I am doing an exercise calculating the absolutely continuous spectrum of some operator $A$ by calculating the spectrum of a different operator $B$ unitarily equivalent to $A$, i.e. $$A = U B U^*.$$ I know that $\sigma (A) = \sigma(B)$ as is easily seen by playing with the resolvent. But I cannot as easily conclude $\sigma_{ac}(A) = \sigma_{ac}(B)$. Am I missing something obvious? How can one show this?

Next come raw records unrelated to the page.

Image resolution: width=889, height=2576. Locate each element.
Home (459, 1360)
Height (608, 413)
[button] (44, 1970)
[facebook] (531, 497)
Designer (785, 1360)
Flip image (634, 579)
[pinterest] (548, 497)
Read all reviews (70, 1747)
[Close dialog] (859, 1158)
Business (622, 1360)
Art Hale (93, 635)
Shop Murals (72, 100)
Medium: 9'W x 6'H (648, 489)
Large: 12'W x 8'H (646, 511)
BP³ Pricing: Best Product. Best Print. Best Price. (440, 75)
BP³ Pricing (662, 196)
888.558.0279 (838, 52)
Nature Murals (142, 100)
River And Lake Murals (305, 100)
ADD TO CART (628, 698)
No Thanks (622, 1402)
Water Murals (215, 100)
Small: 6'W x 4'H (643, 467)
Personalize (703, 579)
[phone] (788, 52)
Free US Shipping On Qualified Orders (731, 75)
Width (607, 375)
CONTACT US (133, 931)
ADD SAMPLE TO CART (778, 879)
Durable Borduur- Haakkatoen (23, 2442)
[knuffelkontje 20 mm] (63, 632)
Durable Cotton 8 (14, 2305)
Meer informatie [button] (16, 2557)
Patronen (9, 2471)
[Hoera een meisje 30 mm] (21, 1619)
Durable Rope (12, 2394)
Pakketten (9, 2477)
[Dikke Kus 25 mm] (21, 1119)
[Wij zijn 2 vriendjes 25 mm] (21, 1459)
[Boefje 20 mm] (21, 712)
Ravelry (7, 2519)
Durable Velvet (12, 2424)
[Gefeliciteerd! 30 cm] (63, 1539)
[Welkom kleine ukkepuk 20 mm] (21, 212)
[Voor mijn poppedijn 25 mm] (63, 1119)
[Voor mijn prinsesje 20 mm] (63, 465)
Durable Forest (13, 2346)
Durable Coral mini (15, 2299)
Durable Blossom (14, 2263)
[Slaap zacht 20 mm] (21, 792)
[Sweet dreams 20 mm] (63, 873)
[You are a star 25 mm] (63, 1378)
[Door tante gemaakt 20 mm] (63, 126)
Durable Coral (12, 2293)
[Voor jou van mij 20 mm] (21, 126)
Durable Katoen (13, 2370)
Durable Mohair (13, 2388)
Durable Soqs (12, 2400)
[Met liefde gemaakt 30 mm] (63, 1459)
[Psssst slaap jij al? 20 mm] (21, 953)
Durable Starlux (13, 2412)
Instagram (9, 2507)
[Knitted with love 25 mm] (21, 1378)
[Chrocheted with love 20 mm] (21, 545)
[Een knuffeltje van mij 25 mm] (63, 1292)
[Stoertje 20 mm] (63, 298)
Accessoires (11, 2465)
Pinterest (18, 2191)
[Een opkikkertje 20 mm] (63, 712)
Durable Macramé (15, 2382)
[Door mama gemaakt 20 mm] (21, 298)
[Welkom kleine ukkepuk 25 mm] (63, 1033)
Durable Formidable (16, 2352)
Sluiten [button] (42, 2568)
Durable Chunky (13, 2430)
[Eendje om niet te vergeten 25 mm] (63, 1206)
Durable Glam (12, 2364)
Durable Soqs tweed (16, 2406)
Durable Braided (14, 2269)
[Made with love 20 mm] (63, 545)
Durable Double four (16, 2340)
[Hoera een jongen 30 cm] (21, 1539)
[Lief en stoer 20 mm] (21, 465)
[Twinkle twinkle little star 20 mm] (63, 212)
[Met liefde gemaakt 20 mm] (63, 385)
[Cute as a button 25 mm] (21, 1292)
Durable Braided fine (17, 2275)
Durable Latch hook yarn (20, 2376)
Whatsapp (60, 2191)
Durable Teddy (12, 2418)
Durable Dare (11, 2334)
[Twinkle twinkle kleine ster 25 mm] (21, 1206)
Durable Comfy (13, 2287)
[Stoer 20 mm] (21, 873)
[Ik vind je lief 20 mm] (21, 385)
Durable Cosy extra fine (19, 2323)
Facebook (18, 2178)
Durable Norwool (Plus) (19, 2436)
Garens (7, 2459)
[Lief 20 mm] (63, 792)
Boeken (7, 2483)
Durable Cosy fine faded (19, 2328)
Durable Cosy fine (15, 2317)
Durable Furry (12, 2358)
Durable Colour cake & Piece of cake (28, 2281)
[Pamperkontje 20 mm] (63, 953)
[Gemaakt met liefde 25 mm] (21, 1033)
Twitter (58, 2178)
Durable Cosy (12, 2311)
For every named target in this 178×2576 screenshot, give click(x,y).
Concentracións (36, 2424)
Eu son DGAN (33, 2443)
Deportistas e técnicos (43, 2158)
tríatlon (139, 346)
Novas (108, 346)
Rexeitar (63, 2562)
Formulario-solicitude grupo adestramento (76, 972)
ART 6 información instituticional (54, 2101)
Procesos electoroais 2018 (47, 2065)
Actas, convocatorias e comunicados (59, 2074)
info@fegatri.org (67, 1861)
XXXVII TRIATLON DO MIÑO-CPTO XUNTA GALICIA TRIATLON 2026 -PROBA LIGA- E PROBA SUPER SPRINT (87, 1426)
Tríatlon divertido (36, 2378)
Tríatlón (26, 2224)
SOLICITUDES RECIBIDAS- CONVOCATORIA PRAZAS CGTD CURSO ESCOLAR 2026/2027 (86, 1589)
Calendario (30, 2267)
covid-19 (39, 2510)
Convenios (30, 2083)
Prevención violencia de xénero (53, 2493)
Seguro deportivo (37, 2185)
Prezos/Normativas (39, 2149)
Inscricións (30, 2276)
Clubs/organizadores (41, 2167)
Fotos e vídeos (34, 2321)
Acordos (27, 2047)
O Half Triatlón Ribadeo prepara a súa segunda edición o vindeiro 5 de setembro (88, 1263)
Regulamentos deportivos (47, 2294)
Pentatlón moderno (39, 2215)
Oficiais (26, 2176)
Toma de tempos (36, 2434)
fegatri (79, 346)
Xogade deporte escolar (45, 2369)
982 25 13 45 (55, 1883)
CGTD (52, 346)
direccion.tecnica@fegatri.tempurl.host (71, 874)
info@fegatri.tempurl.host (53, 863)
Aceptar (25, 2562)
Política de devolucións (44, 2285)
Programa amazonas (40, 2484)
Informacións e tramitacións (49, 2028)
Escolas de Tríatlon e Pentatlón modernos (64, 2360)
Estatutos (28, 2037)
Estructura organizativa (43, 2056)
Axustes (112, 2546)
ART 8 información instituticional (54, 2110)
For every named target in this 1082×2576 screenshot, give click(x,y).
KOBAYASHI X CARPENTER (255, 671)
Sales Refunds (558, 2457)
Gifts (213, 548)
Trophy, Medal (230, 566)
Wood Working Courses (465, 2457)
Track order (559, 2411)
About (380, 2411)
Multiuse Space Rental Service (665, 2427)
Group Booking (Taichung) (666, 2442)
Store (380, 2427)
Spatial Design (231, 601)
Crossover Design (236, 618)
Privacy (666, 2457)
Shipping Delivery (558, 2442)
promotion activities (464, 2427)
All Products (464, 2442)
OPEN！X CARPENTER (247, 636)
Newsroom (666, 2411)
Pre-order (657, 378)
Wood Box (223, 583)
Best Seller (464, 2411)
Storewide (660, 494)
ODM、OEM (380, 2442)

I first thought about something along $$\sigma_{ac}(A) = \sigma(A \mid_{\mathcal H_{ac}}) = \sigma(UBU^* \mid_{\mathcal H_{ac}}) \stackrel{?}{=} \sigma(U B \mid_{\stackrel{\sim}{\mathcal H_{ac}} }U^*) = \sigma_{ac}(B),$$ but I don't think the third equality is justifiable, especially we have different Hilbert spaces $\mathcal H, \stackrel{\sim}{\mathcal H}$.

Solution 1:

For each $h\in H$, you have the corresponding spectral measure $\mu_h^A$. Since $$ \langle f(UAU^*)h,h\rangle=\langle f(A)U^*h,U^*h\rangle, $$ it follows that $$\mu_h^{UAU^*}=\mu_{U^*h}^A.$$ Replacing $h$ with $Uh$ we get $$\mu_{Uh}^{UAU^*}=\mu_{h}^A,\ \ h\in H.$$ From this you can deduce that $h\in H_{ac}^A $ if and only if $Uh\in H_{ac}^B$. In other words, $U:H_{ac}^A\to H_{ac}^B$ is an isomorphism. This shows exactly what you want $$ UAU^*|_{H_{ac}^{UAU^*}}=U(A|_{H_{ac}^A})U^* $$